|Silly title? Yes. Silly book? Yes. Worth reading? Absolutely, especially for Regency fans or those of you who like a little humor in your romance (which, it must be said, it hard to come by when you prefer historicals). Between the Duke and the Deep Blue Sea is the first in a new series by acclaimed by not terribly prolific author Sophia Nash.
The six dukes in Prinny's royal entourage are in the dog house. Disgraced after a night of debauchery that neither they nor His Majesty remember very well, each of the six has been doled out a punishment. Alexander Barclay, newly-minted Duke of Kress, receives the first such sentence since his was the absinthe that led, according His Majesty, to the public mockery that was made of another Duke's bachelor party.
Alex has been banished from his beloved London to the ducal seat in Cornwall, which he has been commanded to restore to its former glory - using the Crown's money for the time being, considering his seems to have been lost during betting at White's on the infamous night. His second order is to select a bride from the guests at the house party he will be hosting, all, of course, selected by Prinny himself.
In case a new duke, newly broke and disgraced, and with whispers of treason the French part of his history doesn't have enough problems, he runs across Eddie.
Eddie, as it turns out, is the treasured pet of the Countess of Paxton, Roxanne Vanderhaven.

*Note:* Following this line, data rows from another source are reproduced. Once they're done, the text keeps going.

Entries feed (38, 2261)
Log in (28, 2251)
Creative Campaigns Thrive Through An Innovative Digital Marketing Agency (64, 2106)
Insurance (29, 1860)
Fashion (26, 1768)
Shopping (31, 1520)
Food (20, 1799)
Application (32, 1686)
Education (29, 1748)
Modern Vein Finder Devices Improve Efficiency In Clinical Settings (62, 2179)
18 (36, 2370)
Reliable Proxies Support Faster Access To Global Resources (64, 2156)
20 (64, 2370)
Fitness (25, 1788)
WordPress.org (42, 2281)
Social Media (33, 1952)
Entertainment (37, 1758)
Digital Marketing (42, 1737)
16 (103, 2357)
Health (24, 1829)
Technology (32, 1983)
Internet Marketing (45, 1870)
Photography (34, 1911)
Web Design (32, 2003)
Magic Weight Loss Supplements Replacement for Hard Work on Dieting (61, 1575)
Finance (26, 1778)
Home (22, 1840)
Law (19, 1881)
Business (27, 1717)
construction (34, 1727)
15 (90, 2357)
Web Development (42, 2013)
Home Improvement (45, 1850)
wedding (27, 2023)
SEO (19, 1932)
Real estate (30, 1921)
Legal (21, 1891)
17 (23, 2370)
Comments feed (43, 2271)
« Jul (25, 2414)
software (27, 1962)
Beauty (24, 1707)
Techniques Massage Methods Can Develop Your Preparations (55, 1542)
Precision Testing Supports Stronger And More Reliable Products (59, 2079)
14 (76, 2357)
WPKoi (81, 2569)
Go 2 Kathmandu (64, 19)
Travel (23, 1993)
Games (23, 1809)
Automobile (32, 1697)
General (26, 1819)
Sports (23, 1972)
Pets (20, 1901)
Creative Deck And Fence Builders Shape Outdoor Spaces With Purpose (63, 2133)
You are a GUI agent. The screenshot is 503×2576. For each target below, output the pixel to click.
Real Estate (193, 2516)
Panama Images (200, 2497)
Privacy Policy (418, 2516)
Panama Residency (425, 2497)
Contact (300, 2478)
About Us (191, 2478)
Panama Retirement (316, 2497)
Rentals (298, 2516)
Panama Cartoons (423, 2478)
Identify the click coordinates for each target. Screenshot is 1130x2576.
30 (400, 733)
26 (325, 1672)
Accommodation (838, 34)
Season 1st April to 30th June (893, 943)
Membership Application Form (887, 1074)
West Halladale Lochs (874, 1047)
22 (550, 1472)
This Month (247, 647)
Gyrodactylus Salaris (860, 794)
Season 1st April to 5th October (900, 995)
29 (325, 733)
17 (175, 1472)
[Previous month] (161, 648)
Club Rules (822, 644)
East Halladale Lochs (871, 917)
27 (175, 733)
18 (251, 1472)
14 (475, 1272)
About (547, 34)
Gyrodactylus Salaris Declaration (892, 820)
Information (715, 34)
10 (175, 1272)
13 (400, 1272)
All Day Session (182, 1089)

Roxanne Vanderhaven is clinging desperately to her life and sanity directly below him on a dangerous cliff, where the darling count has left her to die.
Even a man in a horrible mood can't resist a damsel in distress, especially not if he's a gentleman. Of course, Roxanne - who chooses any number of alternate identities throughout the book - is not nearly the damsel she appeared when dangling precariously by her last shreds of hope. This tiny fact Kress learns the hard way throughout the weeks that Roxanne hides in plain sight at his home, pretending to be a many-times-removed cousin and coming up with ways to uncover her fortune and make her feckless idiot of a husband repent.
Roxanne had been a happy wife to a clearly ungrateful husband, but the more time she spends at the Mount, Alex's estate, the more she remembers who she was back when she was just a mine-owner's daughter. The more of Roxanne that she uncovers, the more Alex appreciates a woman who isn't the portrait of social perfection. Unfortunately, Roxanne is off to the wilds of Scotland to start a new life under another new name and Alex is off to the altar with a girl of the Crown's choosing.
Okay, so Between the Duke and the Deep Blue Sea is about as historically accurate as ... well, as a historical romance can be expected to be. Nash sees no point in adhering to most of the social norms of the time; which, honestly, brings to the reader a nice blend of more modern mores and humor with the bits that make us love historicals: courting, courting, courting, carriages, balls, and dresses.